Historian R. M. Hayes says that the film was shot using both the Arrivision and StereoVision single strip-over-and-under units. Both cameras were used in conjunction with each other. This is a means of shooting 3D movies in normal color with a single camera and single strip of film: the Arrivision 3D technique uses a special twin-lens adapter fitted to the film camera, and divides the 35 mm film frame in half along the middle, capturing the left-eye image in the upper half of the frame and the right-eye image in the lower half, a technique known as "over/under". This allows filming to proceed as for any standard 2D film, without the considerable additional expense of having to double up on cameras and film stock for every shot. When the resultant film is projected through a normal projector (albeit one requiring a special lens that combines the upper and lower images), a true polarized 3D image is produced. This system allows 3D films to be shown in almost any cinema since it does not require two projectors running simultaneously through the presentation ⁠— something most cinemas are not equipped to handle. What is required of the theatre is both the special projection lens and a reflective "silver" screen to enable the polarized images to reflect back to the viewer with the appropriate filter on each eye blocking out the wrong image, thus leaving the viewer to see the film from two angles as the eyes naturally see the world. According to the company that built the underwater camera housings for Jaws 3-D, the underwater sequences were shot using an Arriflex 35–3 camera with Arrivision 18 mm over/under 3D lens.

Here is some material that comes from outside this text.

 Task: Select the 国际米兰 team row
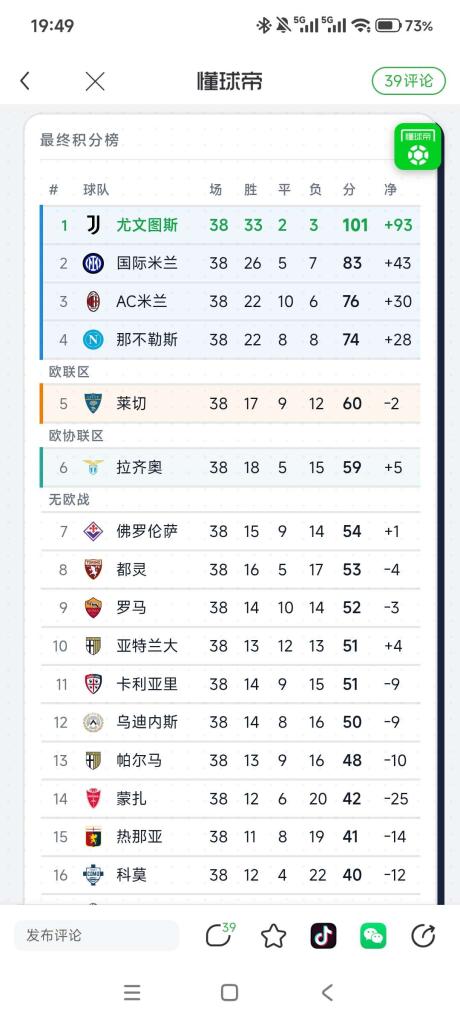point(230,263)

This kind of 3D effect does not work on television without special electronic hardware at the viewer's end, and so with two exceptions, the home video and broadcast TV versions of Jaws 3-D were created using just the left-eye image, and with the title changed to Jaws 3 or Jaws III. Because the left-eye image only takes up half the 35 mm film frame, the picture resolution is noticeably poorer than would normally be expected of a film shot on 35 mm.

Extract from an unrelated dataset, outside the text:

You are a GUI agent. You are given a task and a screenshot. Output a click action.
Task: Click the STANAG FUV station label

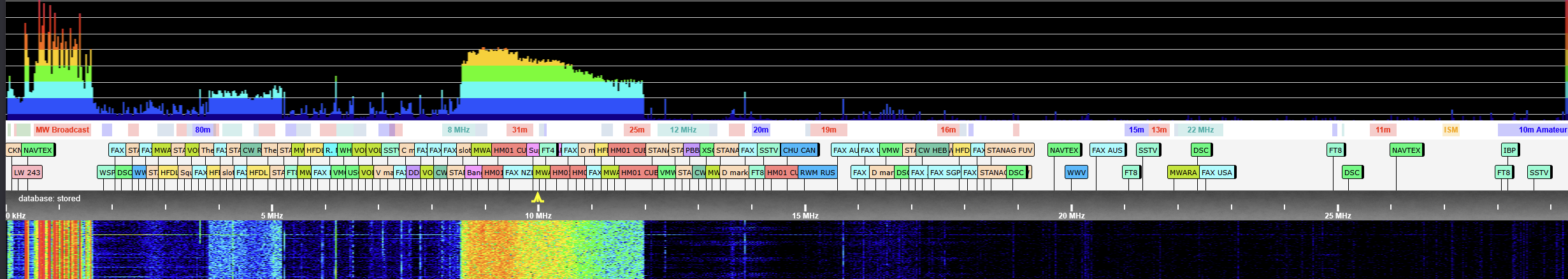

One of the exceptions was a 1986 release of the film for the now-obsolete Video High Density (VHD) video disc system. This required a special 3D VHD player, or a standard VHD player with a hardware 3D adapter, and a set of LCD glasses that shuttered the viewer's eyes according to control signals sent by the player, allowing the polarized 3D effect to work. The other exception was the Sensio 3D DVD of Jaws 3-D released in February 2008. The Sensio 3D Processor is needed for 3D home viewing.

Surya Citra Televisi in Indonesian nationwide free-to-air terrestrial television station the 3D version of the film on HD by Friday, 30 September 1994 at 19:30 to 22:00 WIB a member of Bimantara Citra and Sindo Citra Media, STAR TV Xing Kong (Mainland China) in Mandarin Chinese satellite television broadcast on CCTV New Year's Gala 2012 at 21:30 to 23:30 CST and TVB Pearl in Hong Kong English nationwide free-to-air terrestrial television station on Sunday, 3 July 2016 at 21:30 to 23:40 Hong Kong Time before News Roundup programme. The event was advertised heavily and required viewers to buy or obtain a pair of anaglyph glasses to fully enjoy the movie; this was an anaglyph 3D version of the film created from the Arrivision original.

On June 14, 2016 Universal released a Blu-ray edition of the film. Though advertised as a 2-D release, a complete Blu-ray 3D version is included as a special feature.